# TÂCHE ASSIGNÉE A
Recopiez mot pour mot le passage du texte sur la démarche de l'association Ouvrir l'Horizon qui s'ouvre sur les mots contenant « Dans la lignée » et se clôt sur « solidarité plus forte. ».
# TÂCHE ASSIGNÉE B
Poursuivez le texte sur la démarche de l'association Ouvrir l'Horizon à partir de l'endroit où il s'arrête.

=== EXTRAIT DU TEXTE ===

LA DÉMARCHE

Dans la lignée et avec le soutien de l’association créée en Pays de Loire, l’association « Ouvrir l’Horizon Auvergne-Rhône-Alpes » a pour objet de construire une démarche éthique avec des espaces de coopération et de collaboration pour répondre à une période particulière, par un imaginaire ambitieux et une solidarité plus forte.
Son action s’inscrit ainsi dans une complémentarité avec les activités des structures de création, de production ou de programmation.

Il s’agit d’un dispositif original, créatif, solidaire et respectueux des conditions de sécurité sanitaire.
Une proposition visant à retrouver les rencontres avec le public en permettant aux artistes et aux technicien·ne·s de continuer à vivre de leurs métiers,

« Ouvrir l’horizon » entend, par son objet, donner des réponses valables et adaptées au postulat clairement exprimé ainsi :

« Peut-on vraiment encore croire qu’un retour à la normale est possible ?

Il est de notre responsabilité collective de trouver des solutions intermédiaires de création artistique qui, au-delà des revendications syndicales concernant les dispositifs de protection des salarié·e·s et des structures de création et de diffusion, contribuent à la relance de notre secteur d’activité. Les dispositifs récents concernant les salarié.e.s intermittent·e·s du spectacle, les structures de production et de création, qu’ils aient été initiés par l’État ou par les collectivités, ont eu l’ambition d’aider à la survie de notre secteur. Mais cette situation d’urgence inédite se prolonge et nous invite à aller plus loin en intégrant d’autres artistes de disciplines différentes (arts visuels, arts graphiques, écritures…) et en portant une attention particulière aux plus fragile

Comment construire et consolider ensemble un nouvel horizon ? »

=== ENTRÉES FOURNIES ===

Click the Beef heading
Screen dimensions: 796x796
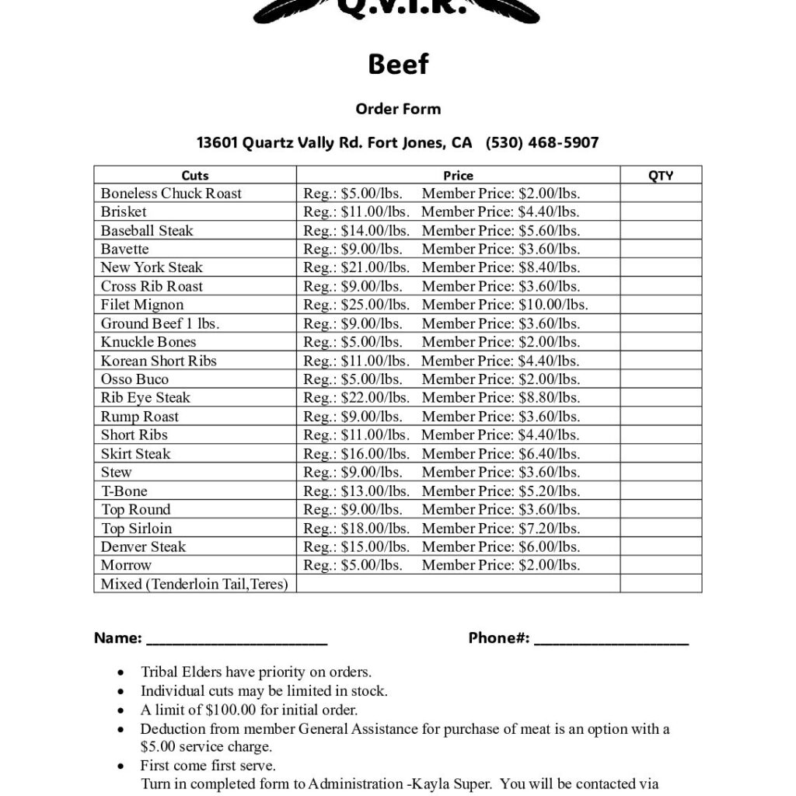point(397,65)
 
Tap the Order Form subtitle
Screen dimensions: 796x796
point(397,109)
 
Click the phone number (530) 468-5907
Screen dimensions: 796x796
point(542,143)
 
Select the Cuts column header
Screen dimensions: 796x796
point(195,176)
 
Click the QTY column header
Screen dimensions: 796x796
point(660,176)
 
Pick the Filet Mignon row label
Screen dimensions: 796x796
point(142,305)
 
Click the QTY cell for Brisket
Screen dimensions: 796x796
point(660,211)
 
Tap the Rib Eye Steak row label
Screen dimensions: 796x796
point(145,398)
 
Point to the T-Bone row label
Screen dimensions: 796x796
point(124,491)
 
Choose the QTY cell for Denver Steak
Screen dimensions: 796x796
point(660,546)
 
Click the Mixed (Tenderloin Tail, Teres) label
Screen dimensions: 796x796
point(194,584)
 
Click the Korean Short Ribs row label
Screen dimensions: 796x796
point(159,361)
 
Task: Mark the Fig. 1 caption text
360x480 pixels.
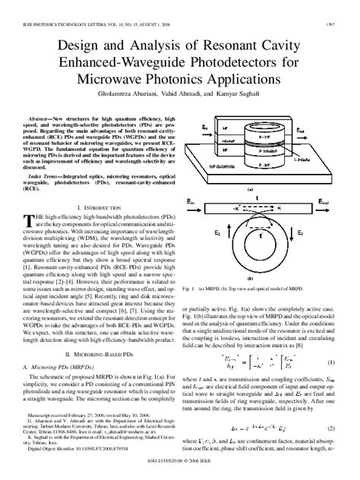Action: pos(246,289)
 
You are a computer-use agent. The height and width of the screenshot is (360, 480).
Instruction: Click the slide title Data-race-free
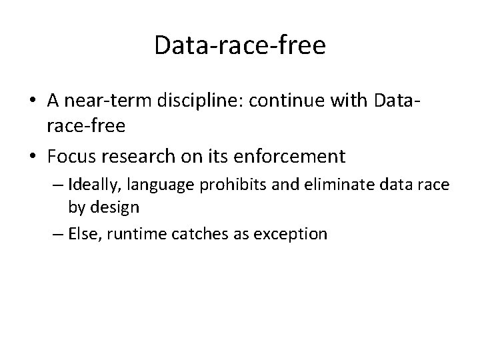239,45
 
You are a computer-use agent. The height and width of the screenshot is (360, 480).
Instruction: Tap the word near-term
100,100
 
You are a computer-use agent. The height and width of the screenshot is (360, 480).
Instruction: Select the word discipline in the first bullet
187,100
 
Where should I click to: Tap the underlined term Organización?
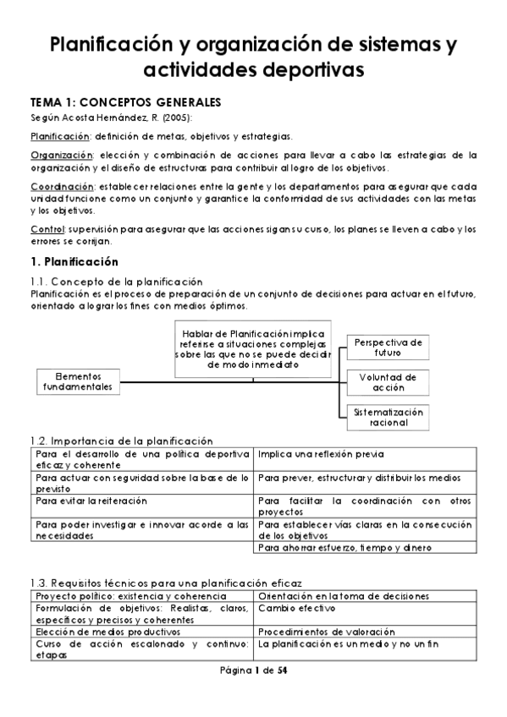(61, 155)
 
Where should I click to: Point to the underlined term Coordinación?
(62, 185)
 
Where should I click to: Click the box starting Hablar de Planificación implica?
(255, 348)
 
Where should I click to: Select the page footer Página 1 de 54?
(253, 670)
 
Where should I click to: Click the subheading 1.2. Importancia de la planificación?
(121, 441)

===
=== ENTRÉES FOURNIES ===

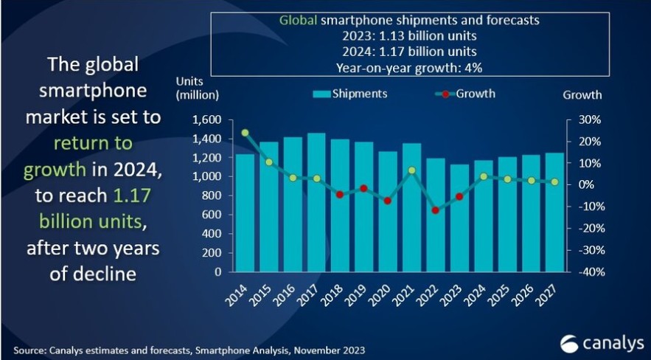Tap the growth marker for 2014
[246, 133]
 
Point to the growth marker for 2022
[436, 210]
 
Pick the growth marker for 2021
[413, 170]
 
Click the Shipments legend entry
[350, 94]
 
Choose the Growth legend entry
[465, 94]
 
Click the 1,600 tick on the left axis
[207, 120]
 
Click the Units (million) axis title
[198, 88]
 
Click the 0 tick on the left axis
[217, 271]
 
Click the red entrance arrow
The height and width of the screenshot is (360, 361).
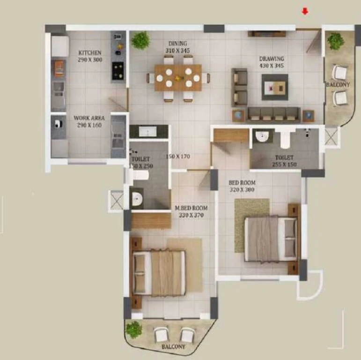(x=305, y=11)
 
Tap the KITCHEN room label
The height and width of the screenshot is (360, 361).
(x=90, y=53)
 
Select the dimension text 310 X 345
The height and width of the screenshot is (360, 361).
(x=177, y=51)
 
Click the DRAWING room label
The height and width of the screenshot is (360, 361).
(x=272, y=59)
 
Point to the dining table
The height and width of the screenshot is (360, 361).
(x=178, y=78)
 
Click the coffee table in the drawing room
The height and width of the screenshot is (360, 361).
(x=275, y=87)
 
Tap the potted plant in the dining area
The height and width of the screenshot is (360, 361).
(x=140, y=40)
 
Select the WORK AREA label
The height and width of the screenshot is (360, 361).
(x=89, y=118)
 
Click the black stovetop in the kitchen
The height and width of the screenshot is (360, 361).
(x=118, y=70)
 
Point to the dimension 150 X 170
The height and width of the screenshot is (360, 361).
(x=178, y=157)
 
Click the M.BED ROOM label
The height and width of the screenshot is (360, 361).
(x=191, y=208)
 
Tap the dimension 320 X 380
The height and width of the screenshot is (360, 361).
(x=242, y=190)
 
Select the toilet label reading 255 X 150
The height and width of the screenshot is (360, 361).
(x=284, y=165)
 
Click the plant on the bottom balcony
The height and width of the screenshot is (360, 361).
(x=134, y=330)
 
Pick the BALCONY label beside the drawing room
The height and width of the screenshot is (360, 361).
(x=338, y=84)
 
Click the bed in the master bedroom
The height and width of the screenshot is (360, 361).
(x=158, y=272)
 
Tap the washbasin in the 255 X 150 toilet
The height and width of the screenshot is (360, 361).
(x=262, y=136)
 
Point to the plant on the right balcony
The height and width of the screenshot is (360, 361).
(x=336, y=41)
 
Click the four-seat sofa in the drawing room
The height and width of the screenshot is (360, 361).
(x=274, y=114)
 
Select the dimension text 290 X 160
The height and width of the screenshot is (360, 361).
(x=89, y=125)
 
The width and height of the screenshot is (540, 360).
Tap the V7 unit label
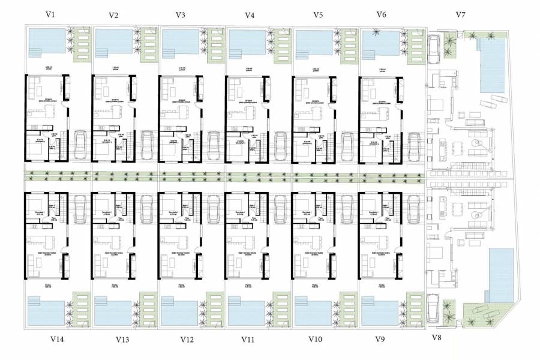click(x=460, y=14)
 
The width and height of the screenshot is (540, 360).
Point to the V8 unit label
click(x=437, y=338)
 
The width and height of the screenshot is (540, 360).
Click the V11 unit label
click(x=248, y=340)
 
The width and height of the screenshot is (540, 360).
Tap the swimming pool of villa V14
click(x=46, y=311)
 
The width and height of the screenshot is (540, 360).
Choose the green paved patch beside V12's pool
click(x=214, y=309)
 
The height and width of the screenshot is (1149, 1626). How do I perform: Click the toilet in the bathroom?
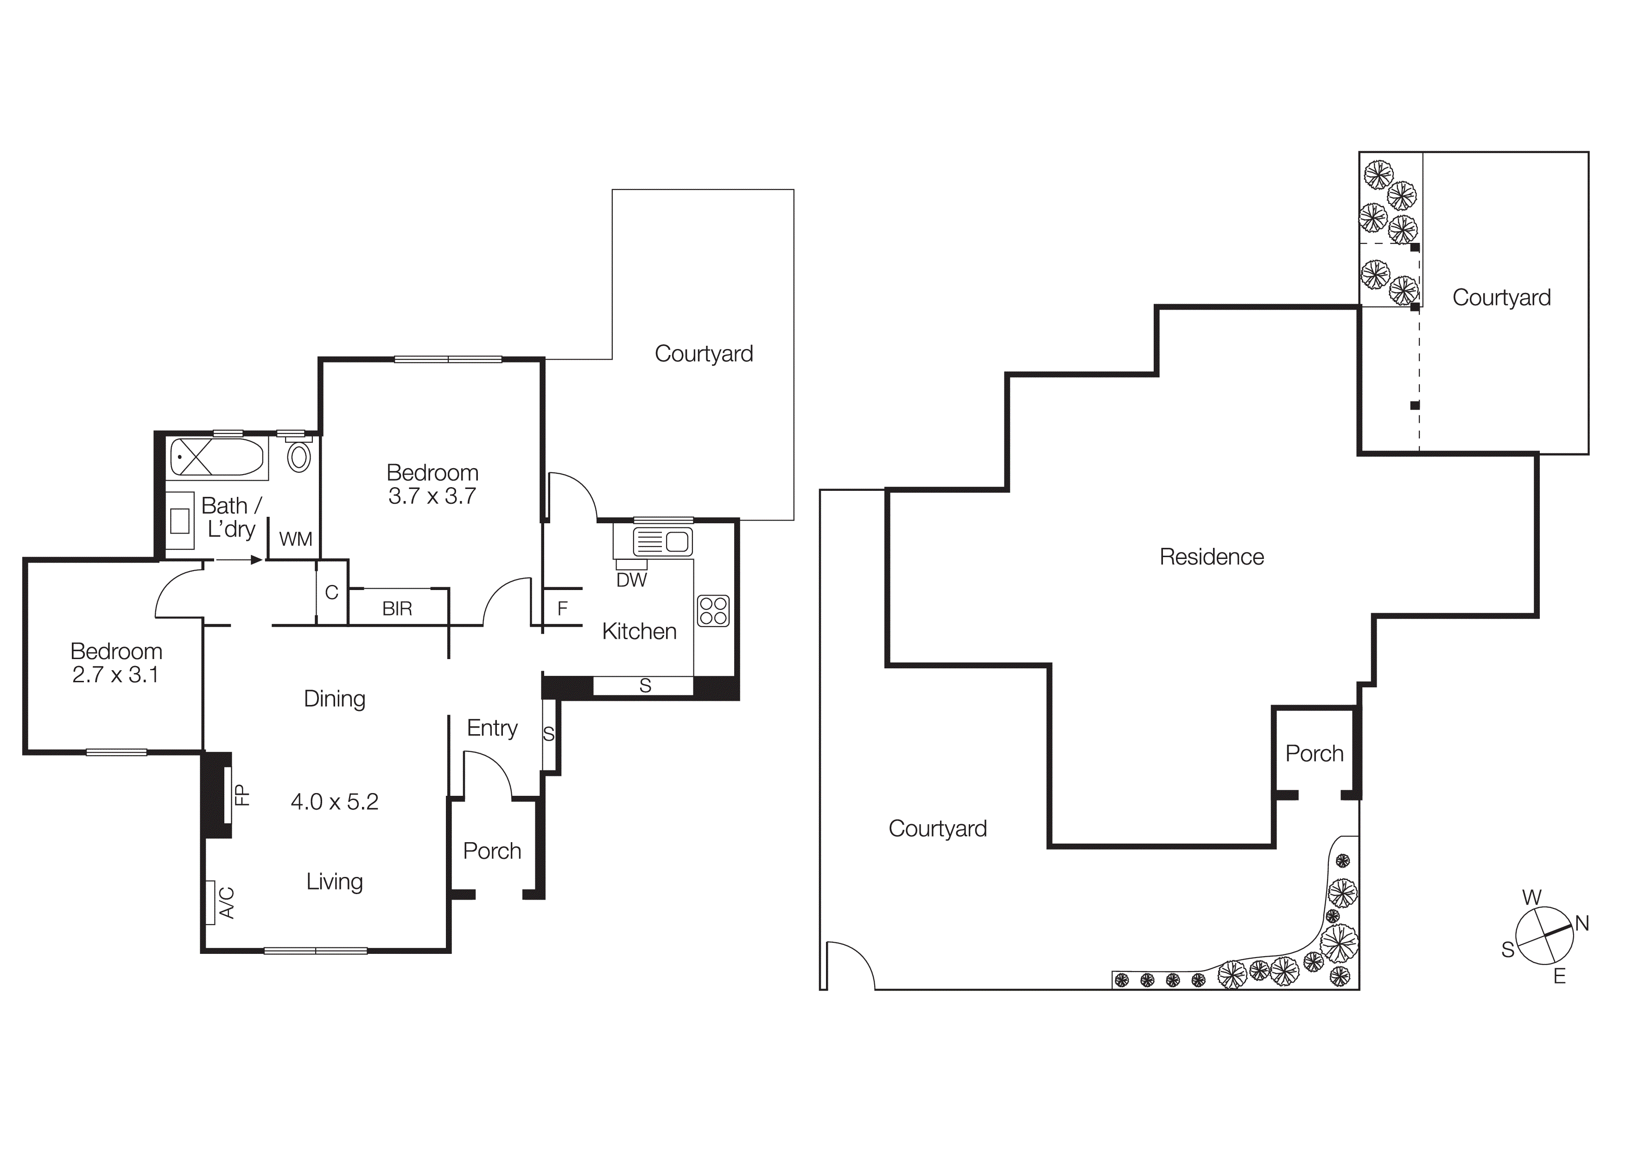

===
=== ENTRÉES FOURNIES ===

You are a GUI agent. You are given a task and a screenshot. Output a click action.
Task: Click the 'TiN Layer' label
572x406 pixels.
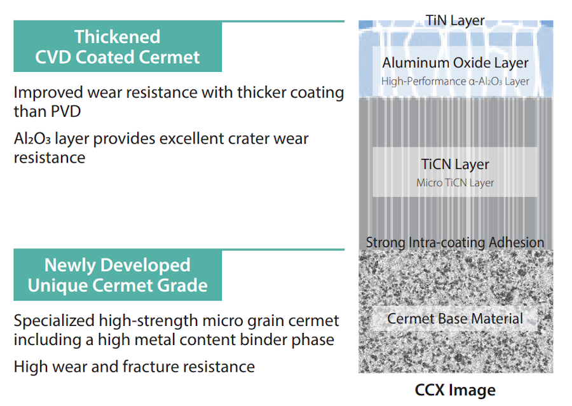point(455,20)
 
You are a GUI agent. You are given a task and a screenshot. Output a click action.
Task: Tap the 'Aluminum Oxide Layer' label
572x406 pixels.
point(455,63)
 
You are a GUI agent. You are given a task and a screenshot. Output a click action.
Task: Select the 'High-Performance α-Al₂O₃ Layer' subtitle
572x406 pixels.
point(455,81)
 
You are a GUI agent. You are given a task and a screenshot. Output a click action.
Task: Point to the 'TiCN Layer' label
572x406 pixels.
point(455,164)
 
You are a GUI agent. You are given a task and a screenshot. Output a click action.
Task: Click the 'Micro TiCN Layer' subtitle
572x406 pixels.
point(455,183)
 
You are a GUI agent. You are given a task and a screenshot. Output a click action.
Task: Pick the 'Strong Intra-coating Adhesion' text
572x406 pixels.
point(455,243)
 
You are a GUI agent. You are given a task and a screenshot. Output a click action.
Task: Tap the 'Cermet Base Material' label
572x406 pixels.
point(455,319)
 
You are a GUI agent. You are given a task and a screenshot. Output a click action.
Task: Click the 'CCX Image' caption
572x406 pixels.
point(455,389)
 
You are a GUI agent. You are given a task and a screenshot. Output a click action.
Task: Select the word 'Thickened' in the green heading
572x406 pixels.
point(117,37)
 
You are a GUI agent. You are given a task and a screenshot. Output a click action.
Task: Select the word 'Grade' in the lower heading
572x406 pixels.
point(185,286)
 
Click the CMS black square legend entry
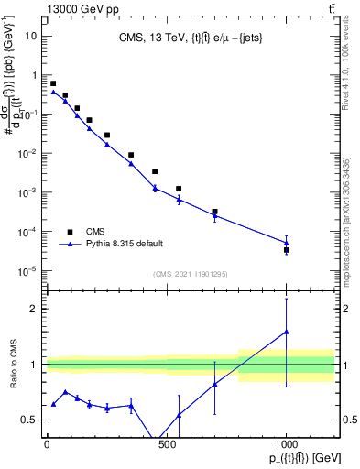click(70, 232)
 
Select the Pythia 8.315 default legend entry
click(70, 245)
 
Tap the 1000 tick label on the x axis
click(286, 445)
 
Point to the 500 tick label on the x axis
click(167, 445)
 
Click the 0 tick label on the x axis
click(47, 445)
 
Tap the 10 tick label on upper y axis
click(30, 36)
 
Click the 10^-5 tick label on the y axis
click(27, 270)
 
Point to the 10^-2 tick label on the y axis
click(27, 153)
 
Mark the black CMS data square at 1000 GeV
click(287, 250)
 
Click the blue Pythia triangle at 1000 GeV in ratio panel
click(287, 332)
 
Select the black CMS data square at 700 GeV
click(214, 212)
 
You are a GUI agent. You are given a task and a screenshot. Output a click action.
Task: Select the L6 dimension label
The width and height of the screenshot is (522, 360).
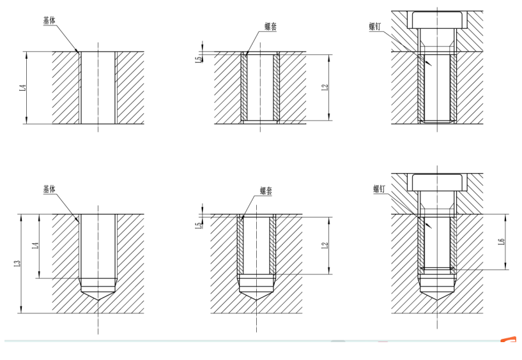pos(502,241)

===

# RÉPONSE FINALE A
Dans la lignée et avec le soutien de l’association créée en Pays de Loire, l’association « Ouvrir l’Horizon Auvergne-Rhône-Alpes » a pour objet de construire une démarche éthique avec des espaces de coopération et de collaboration pour répondre à une période particulière, par un imaginaire ambitieux et une solidarité plus forte.

# RÉPONSE FINALE B
L’ambition est donc de :
– contribuer à la relance d’une économie solidaire de notre secteur ;
– reconstruire le cercle vertueux de la création artistique : laboratoires d’artistes, répétitions, créations, diffusions et relations avec les publics ;
– permettre la rémunération d’artistes, de technicien·ne·s, de chargé·e·s de production professionnel·le·s sur des temps de création puis de représentations de « paniers artistiques » par une diffusion en circuit court dans les espace publics et autres lieux non-dédiés ;
– participer à renouer le lien social qui a été malmené par les confinements et qui a creusé les inégalités existantes.